My father and I went to Marukai, a store that specializes in Japanese groceries and sundries, on Saturday. It had been years since I ate fresh chichidango and manju. As soon as my eyes caught sight of these treats sitting on a table, my grubby fingers clawed them into our basket post-haste.
The flavor of chichidango is difficult to describe to anyone who hasn't had mochi. Describing them as "rice cakes," one conjures the puffed rice patty that tastes like Styrofoam. These "cakes" are sweetened, but not very sweet, with a smooth texture and discrete bite (not chewy or stringy). I noticed flavored varieties like coconut and fruit, but I prefer these as-is.
The purple color of the sweet potato manju likely comes from using Okinawan sweet potatoes that are naturally purple. The intense color may have been augmented. When eaten fresh, as these were, the flaky crust is heavenly.
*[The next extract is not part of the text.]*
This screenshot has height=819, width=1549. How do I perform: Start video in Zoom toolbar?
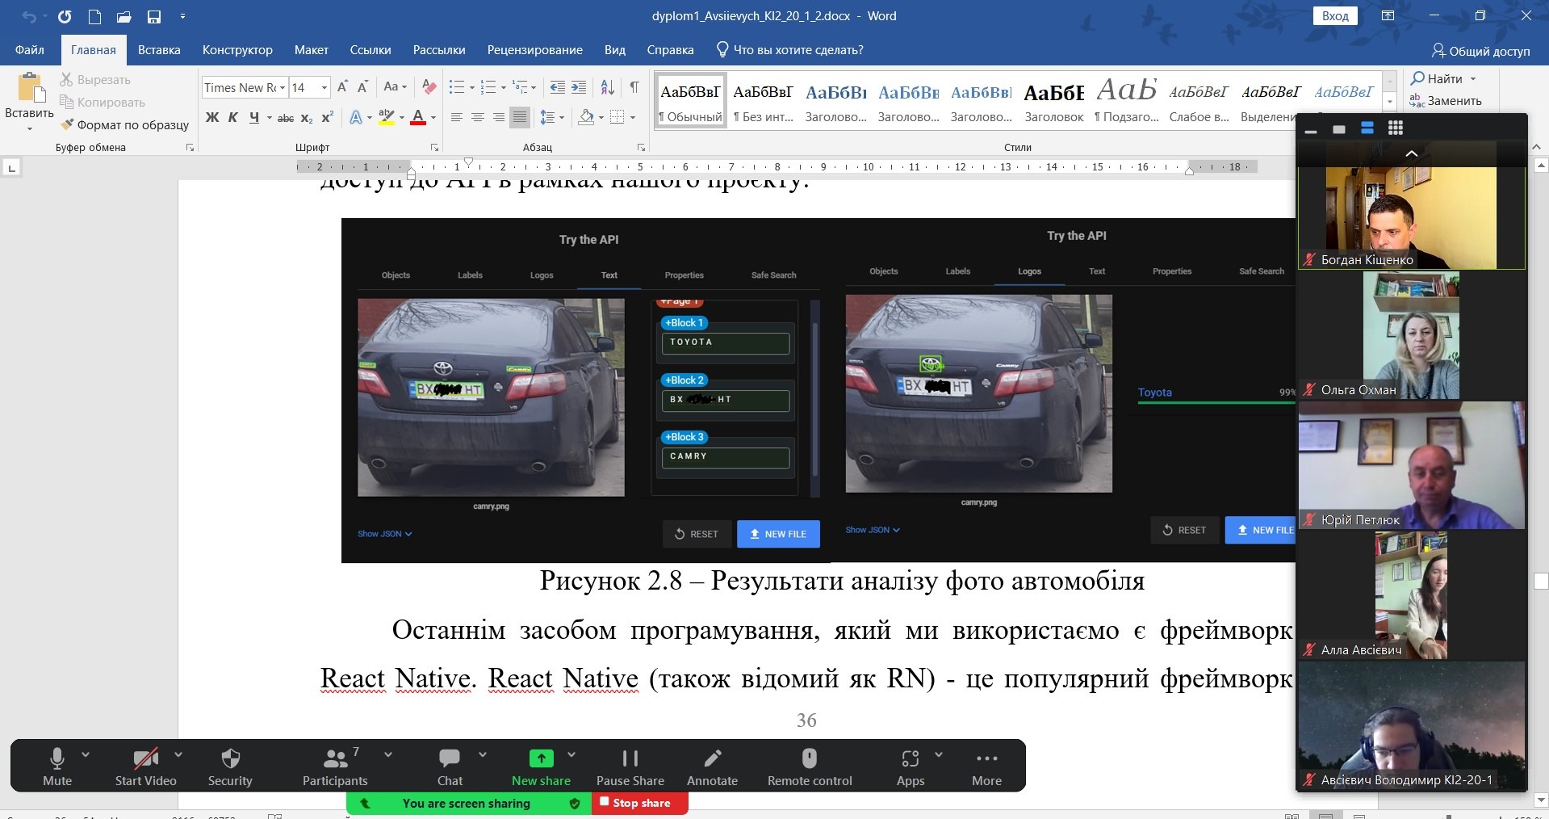tap(145, 767)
It has only been a week since I returned from Hawaii. As I continue to process my pictures, reliving each moment, it feels like several months have already passed. It probably doesn't help that I traveled from temperatures in the low 70s with frequent trade winds, spending time with my warm and enthusiastic family, to mid to low 30s with bone chilling wind gusts dropping the temperatures to the 20s, everyone bundled up, rushing around with their nose to the ground.